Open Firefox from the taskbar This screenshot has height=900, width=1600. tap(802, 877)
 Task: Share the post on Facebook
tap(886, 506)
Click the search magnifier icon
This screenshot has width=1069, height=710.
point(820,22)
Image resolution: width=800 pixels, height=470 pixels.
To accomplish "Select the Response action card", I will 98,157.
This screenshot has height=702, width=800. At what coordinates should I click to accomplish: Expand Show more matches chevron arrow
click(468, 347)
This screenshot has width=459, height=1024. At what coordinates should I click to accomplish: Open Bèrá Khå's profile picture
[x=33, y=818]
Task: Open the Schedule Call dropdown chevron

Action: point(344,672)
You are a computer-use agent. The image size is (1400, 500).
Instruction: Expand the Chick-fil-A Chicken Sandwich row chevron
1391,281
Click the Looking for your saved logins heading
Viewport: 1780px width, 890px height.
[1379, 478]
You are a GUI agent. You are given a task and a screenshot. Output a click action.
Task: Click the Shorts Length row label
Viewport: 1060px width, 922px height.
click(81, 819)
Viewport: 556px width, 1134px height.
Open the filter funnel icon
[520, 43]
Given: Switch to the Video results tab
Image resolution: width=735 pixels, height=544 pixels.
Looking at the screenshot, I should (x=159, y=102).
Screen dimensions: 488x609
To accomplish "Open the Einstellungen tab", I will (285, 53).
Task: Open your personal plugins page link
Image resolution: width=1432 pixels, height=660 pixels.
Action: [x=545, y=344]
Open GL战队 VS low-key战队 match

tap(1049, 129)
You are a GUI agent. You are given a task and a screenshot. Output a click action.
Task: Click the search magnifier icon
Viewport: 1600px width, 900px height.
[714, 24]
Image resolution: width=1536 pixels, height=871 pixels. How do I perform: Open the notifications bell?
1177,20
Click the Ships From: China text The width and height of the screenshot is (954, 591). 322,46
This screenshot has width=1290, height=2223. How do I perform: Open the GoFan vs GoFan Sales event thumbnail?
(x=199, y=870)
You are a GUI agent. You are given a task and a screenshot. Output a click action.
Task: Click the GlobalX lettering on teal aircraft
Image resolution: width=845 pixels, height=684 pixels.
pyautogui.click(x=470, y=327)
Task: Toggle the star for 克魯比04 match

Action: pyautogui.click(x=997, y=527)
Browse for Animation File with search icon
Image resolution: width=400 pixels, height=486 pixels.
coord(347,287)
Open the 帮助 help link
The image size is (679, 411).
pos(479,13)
* * *
◆ **Exercise description**
Within this material, how many lines include the word "search"? State only the number.

◆ **Problem solution**
3